▸ **SUPPLIED DATA**
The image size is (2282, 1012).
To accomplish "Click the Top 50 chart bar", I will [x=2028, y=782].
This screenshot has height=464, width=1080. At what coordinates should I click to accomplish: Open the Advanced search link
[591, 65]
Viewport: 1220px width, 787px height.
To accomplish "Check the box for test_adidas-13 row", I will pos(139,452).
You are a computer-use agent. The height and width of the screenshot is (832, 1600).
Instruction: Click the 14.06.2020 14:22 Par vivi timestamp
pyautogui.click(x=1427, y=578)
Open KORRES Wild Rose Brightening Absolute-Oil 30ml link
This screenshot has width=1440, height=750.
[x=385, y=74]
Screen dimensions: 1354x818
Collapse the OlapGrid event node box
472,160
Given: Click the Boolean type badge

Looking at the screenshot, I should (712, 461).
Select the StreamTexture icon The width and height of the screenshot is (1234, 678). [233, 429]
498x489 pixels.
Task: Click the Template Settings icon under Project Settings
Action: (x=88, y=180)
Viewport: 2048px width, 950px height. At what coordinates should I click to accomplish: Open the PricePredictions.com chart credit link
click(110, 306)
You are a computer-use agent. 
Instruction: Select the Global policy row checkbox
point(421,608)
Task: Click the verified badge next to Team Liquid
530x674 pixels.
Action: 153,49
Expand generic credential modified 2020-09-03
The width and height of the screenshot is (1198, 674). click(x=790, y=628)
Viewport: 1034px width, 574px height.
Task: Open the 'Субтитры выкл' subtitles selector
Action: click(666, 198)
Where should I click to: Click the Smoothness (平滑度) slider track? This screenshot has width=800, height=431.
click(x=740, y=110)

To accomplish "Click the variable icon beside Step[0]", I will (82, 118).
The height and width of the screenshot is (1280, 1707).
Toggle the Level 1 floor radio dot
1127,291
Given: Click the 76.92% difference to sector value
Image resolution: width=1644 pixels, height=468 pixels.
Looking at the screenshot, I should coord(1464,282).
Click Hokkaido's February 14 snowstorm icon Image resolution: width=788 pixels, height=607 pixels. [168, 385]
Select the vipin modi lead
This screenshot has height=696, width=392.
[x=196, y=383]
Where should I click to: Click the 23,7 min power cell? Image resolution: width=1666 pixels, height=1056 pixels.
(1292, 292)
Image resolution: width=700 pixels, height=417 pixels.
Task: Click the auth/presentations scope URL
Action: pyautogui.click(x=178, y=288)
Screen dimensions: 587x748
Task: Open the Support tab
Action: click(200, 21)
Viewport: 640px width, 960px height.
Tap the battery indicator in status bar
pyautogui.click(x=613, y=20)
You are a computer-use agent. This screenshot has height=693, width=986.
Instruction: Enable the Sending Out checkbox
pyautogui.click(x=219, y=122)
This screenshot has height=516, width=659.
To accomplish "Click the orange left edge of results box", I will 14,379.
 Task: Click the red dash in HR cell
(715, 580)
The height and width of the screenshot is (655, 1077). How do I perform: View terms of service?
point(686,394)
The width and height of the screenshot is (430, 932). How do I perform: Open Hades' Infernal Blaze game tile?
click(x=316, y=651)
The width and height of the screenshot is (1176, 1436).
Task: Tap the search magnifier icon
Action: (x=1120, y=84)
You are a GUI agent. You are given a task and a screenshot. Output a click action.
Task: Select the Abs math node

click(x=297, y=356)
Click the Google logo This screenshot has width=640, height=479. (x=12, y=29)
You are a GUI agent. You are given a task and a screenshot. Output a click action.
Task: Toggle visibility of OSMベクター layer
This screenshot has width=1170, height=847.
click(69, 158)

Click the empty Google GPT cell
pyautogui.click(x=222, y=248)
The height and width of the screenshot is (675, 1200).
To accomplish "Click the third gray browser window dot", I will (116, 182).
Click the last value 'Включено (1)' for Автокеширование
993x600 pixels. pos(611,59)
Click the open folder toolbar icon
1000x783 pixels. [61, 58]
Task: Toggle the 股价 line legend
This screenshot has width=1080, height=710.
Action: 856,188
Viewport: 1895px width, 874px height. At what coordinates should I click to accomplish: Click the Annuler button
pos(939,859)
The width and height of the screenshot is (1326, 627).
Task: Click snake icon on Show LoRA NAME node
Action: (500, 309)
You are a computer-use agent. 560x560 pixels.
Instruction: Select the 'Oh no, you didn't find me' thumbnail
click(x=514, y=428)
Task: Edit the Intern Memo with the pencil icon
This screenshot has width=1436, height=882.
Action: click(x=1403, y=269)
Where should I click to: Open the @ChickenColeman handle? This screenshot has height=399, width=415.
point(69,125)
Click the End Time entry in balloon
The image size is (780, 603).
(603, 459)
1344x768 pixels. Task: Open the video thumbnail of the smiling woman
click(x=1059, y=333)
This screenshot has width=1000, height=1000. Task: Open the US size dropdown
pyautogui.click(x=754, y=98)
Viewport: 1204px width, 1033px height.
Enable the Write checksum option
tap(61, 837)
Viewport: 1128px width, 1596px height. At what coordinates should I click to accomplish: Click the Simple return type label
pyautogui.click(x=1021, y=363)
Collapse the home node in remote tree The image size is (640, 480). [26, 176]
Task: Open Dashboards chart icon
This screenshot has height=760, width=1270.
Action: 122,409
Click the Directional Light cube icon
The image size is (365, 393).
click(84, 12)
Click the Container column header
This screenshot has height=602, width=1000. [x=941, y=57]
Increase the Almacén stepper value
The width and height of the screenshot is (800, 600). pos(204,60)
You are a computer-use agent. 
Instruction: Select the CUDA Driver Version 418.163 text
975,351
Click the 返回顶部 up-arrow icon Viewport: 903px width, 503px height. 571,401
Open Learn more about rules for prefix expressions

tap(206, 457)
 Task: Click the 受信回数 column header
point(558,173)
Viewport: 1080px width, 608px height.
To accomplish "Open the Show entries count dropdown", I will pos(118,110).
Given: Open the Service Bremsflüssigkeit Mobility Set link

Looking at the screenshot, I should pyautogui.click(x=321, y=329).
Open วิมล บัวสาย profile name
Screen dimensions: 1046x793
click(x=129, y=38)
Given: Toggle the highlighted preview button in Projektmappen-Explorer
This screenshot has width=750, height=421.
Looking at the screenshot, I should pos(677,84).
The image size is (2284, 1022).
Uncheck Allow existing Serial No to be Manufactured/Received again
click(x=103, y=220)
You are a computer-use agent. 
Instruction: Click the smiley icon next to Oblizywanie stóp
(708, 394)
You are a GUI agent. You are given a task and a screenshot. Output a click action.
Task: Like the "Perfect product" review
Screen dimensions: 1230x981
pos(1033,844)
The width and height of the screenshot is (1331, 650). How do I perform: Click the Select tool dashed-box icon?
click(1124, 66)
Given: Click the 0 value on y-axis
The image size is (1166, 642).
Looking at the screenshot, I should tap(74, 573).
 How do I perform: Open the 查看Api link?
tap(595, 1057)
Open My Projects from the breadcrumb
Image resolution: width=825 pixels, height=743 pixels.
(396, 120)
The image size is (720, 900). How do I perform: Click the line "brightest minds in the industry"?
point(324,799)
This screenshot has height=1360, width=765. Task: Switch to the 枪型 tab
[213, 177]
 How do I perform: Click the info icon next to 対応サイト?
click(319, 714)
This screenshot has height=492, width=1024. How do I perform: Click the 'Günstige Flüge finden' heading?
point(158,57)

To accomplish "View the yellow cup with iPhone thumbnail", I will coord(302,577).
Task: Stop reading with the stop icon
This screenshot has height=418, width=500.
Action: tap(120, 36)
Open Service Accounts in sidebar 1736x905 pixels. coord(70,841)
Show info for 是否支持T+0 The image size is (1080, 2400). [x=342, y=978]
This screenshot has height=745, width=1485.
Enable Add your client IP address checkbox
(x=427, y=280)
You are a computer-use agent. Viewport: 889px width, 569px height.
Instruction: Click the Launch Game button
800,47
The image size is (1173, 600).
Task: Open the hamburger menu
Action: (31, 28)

▸ **WHAT TO WORK ON**
Pull out every line of the entries that includes the word "computer".

▸ **EXPECTED ANSWER**
You are a computer-use agent. The height and width of the screenshot is (832, 1600).
You are a computer-use agent. 
You are a computer-use agent. This screenshot has height=693, width=986.
You are a computer-use agent. 560x560 pixels.
You are a computer-use agent. 
You are a computer-use agent. 
You are a computer-use agent. Viewport: 889px width, 569px height.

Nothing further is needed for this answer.